Afin d'étudier le taux de survie, les ooytes 2PN réchauffés seront évalués immédiatement et 2 heures après la procédure de réchauffement. La survie sera confirmée par la présence d'un oolemme intact et d'un cytoplasme régulier 2 heures après la procédure de réchauffement et/ou lorsqu'un clivage embryonnaire est observé.

Afin d'étudier les différences potentielles dans le développement et la qualité des embryons vitrifiés/réchauffés, le clivage et la morphologie seront évalués comme suit :

jour 2 (44±1 heures post insémination) : nombre de cellules, taille des blastomères, degré de fragmentation

jour 3 (68±1 heures post insémination) : nombre de cellules, taille des blastomères, degré de fragmentation

jour 5 (116±1 heures post insémination) : stade blastocyste (degré d'expansion), morphologie ICM (masse cellulaire interne), morphologie TE (trophectoderme)

jour 6 (140 ± 1 heures après insémination) : stade blastocyste (degré d'expansion), morphologie ICM (masse cellulaire interne), morphologie TE (trophectoderme)

Les patientes qui conçoivent subiront une échographie pour confirmer la grossesse clinique à 6-7 semaines de gestation. Les données de suivi concernant la confirmation de la grossesse en cours seront obtenues par téléphone. La naissance vivante, y compris les données connexes, sera obtenue par un questionnaire à remplir par le patient et à renvoyer à la clinique de l'investigateur.

Les analyses seront effectuées en intention de traiter (ITT) et selon le protocole (PP), selon le cas. La population ITT est la population de patients randomisée.
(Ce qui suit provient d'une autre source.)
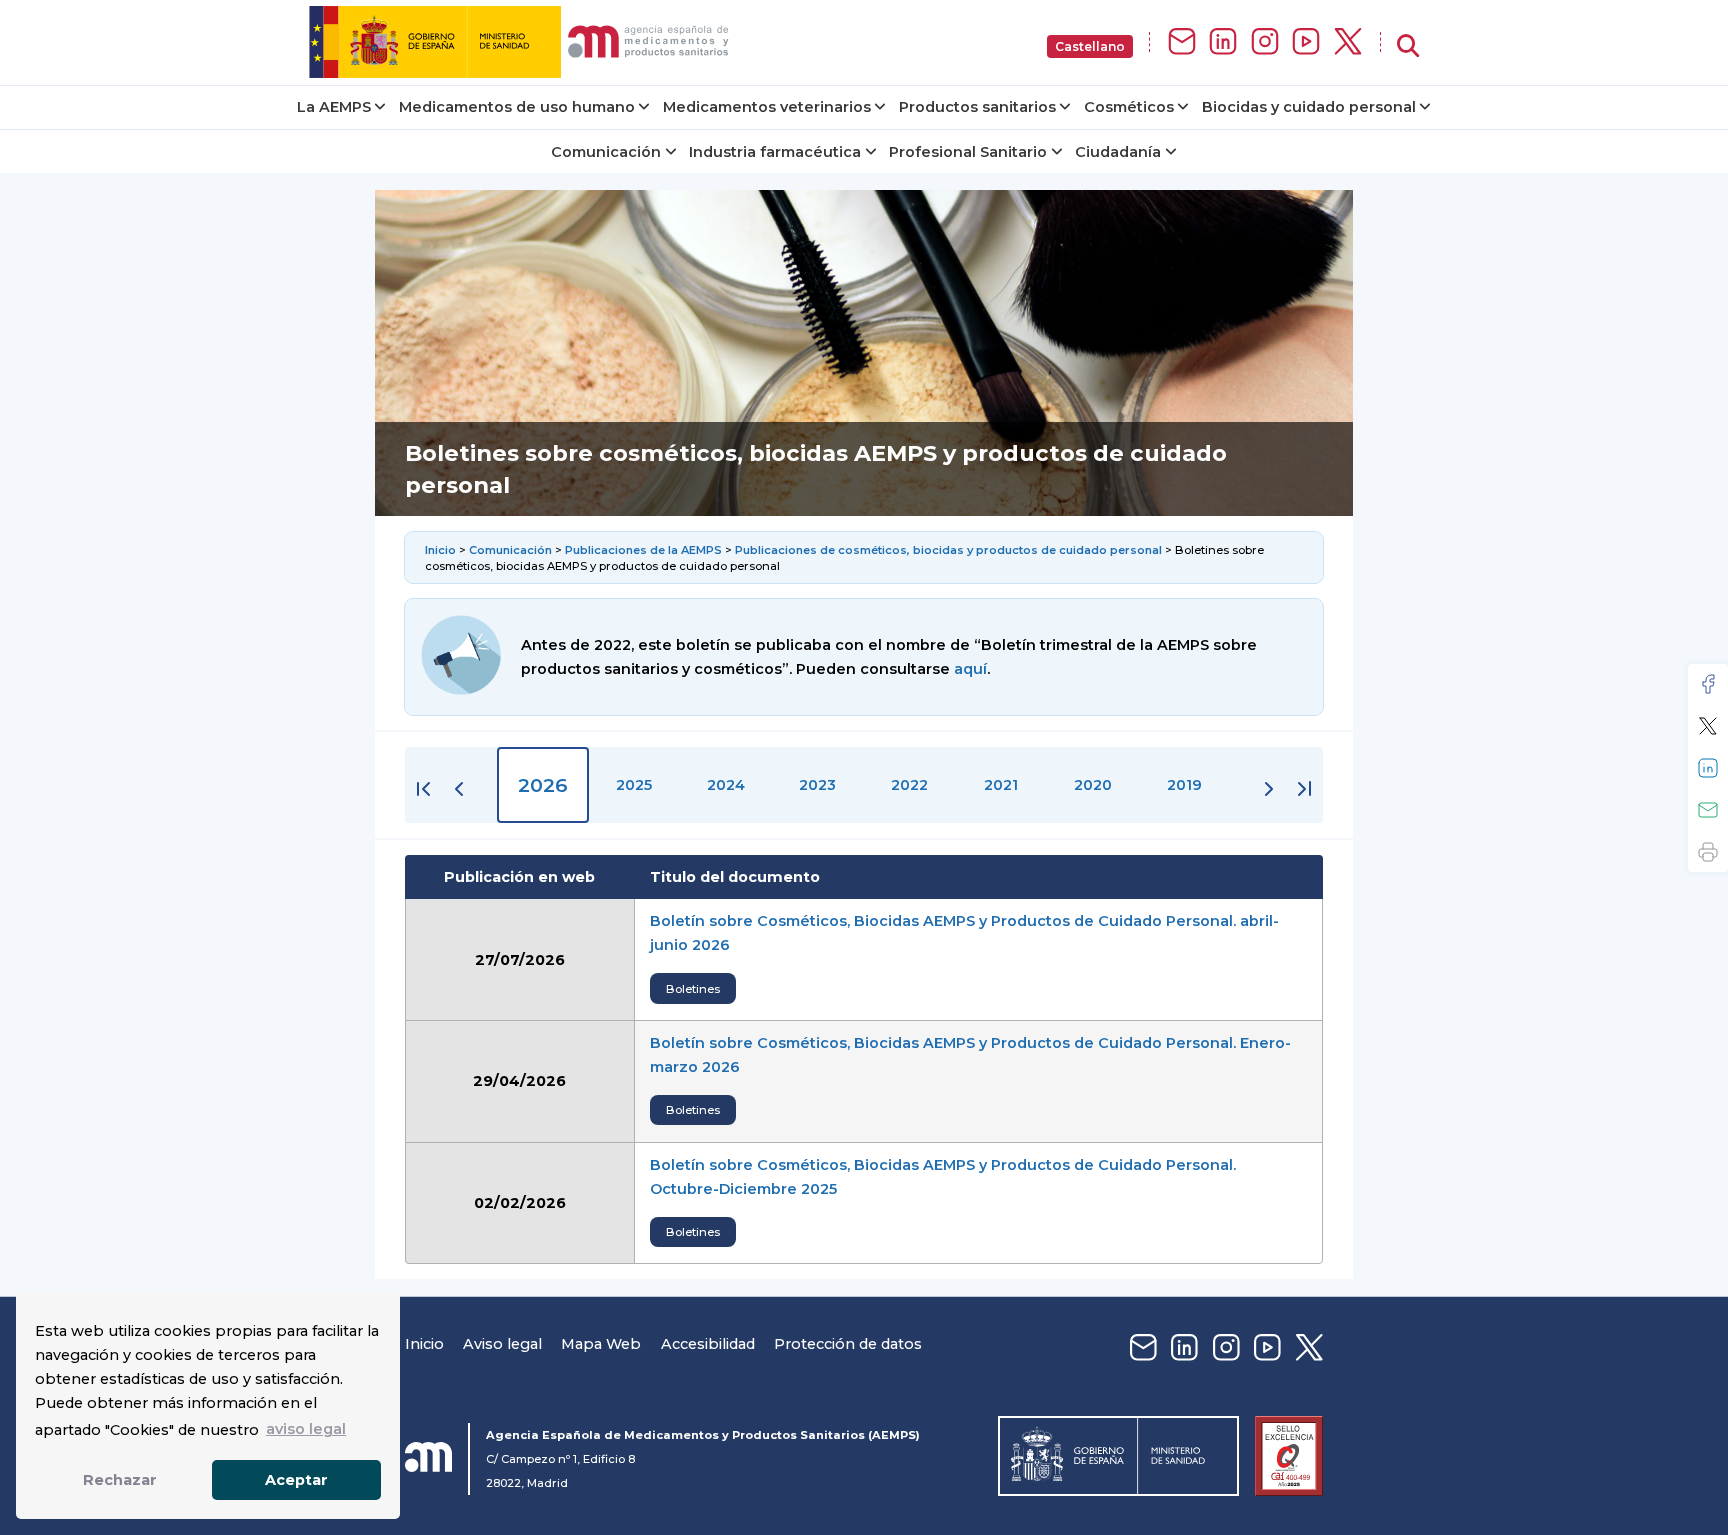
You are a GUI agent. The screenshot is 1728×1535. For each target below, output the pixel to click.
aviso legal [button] (306, 1429)
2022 (909, 785)
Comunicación (606, 152)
La population PP est la population des patients subissant une tentative de décongélation.

Les données sources seront des formulaires de déclaration de cas (CRF) sur papier.

• numéro d'identification de l'étude
• date de naissance (patiente)
• âge femme (années)
• âge masculin (ans)
• type de protocole de stimulation (protocole Antagoniste/Agoniste, protocole court/long)
• type de gonadotrophine utilisé (uFSH, rFSH, HMG, mix, Elonva)
• dose totale de gonadotrophines
• type d'insémination ovocytaire (FIV, ICSI)
• Date et heure du déclenchement
• Type et dose de médicament déclencheur
• Date et heure du prélèvement des ovules
• Date de randomisation
• groupe d'étude
• date et heure de la FIV/ICSI
• date et heure du contrôle de fécondation (bilan 2PN)
• nombre d'ovocytes fécondés (ovocytes 2PN)
• raison de la vitrification (surplus vs élective)
• date et heure de vitrification (début/fin)
• durée de la procédure de vitrification (minutes)
• date et heure du réchauffement (début/fin)
• durée de la procédure de réchauffement (minutes)
• nombre d'ovocytes 2PN réchauffés
• nombre d'ovocytes 2PN vitaux
• nombre d'embryons de qualité supérieure au jour 2, au jour 3, au jour 5 et au jour 6 (selon le jour du transfert d'embryons)
• nombre d'embryons transférés
• nombre d'embryons revitrifiés
• résultat du cycle (pas de grossesse, test hCG positif)
• déroulement de la grossesse (avortement, interruption de grossesse, jumeau disparu, etc.)
• Multiplicité (singleton, twin, triplet)
• issue de la grossesse (grossesse clinique, grossesse en cours, naissance vivante)

Des statistiques descriptives seront réalisées en analysant la médiane, la moyenne, n, l'écart type, les plages et les intervalles de confiance (IC) à 95 %. Les différences entre les bras seront résumées en différence absolue avec un IC à 95 %. Pour le critère de jugement principal, un modèle linéaire sera construit en tenant compte du groupe de traitement, du site d'étude et de la strate de randomisation exclusivement pour la population per protocole.

Pour les résultats secondaires, des analyses ITT et/ou PP seront effectuées. Aucune correction de multiplicité n'est prévue. Des tests paramétriques et non paramétriques seront utilisés pour les variables normalement distribuées et non normalement distribuées, respectivement, afin de comparer les résultats secondaires entre les groupes.

Les données du patient seront saisies dans une base de données informatique de manière pseudonymisée. La gestion et l'analyse des données seront effectuées par le chercheur principal.